(Stored data entries)
————————
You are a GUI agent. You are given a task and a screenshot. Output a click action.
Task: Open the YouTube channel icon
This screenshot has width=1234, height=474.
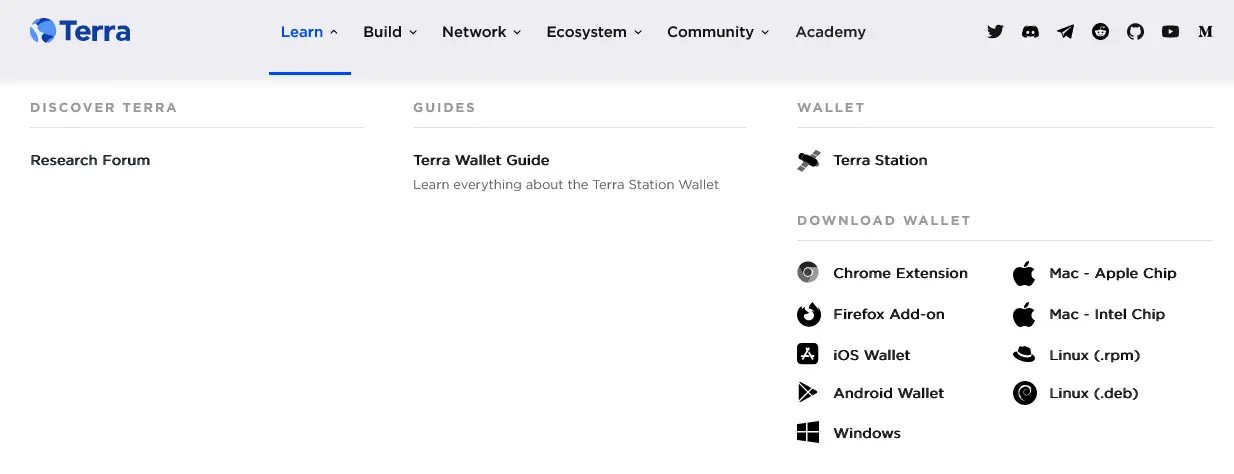(x=1170, y=32)
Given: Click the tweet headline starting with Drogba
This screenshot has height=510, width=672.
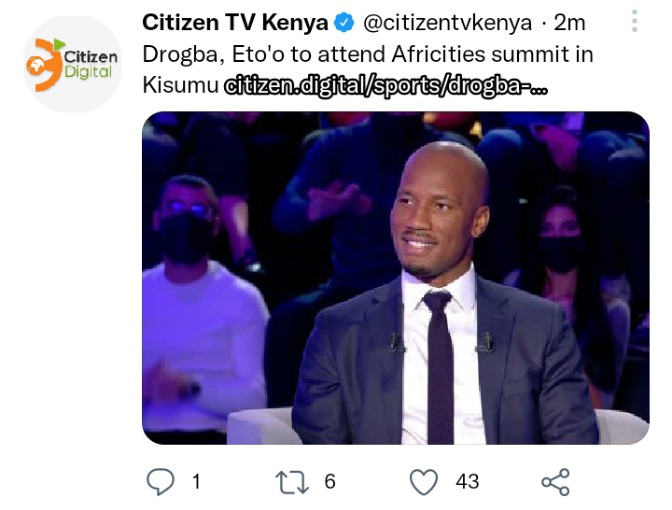Looking at the screenshot, I should coord(368,70).
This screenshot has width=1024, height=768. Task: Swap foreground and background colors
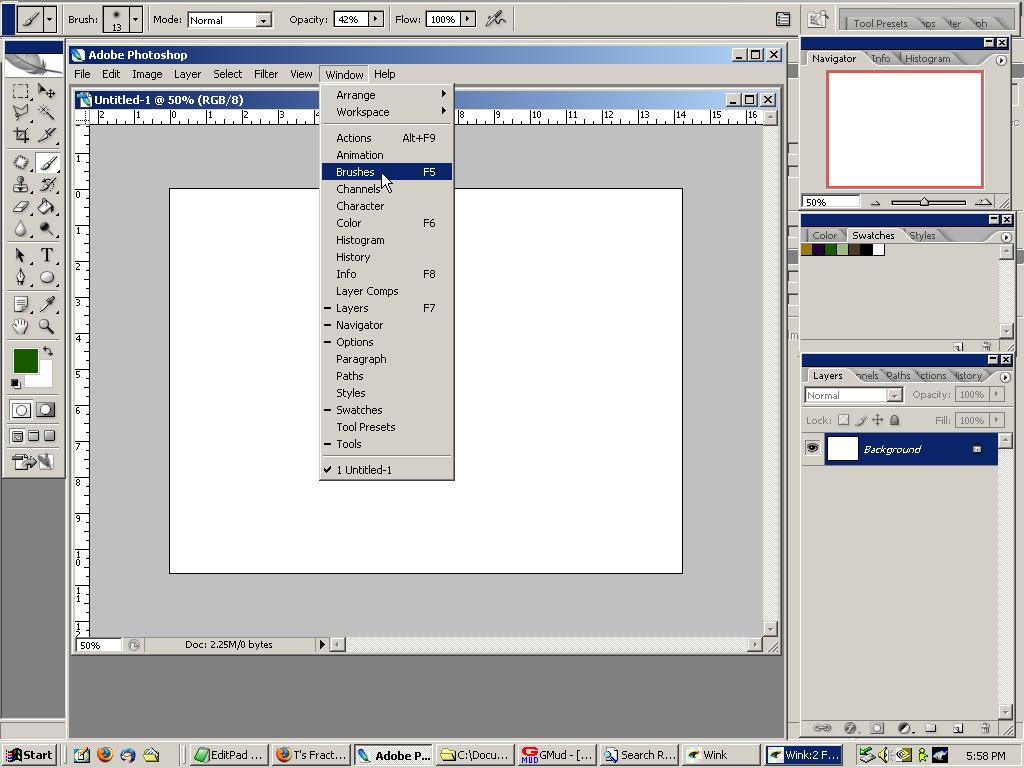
————————
**WHAT IS BEING ASKED**
Reproduce all the data as it stands. The pictures are not part of the copy.

**REPLY TO THE EXERCISE**
You are a GUI agent. You are given a task and a screenshot. Output a click action.
Task: Open the YouTube channel icon
This screenshot has width=1234, height=474.
(x=1170, y=32)
Given: Click the tweet headline starting with Drogba
This screenshot has height=510, width=672.
Looking at the screenshot, I should coord(368,70).
This screenshot has width=1024, height=768. Task: Swap foreground and background colors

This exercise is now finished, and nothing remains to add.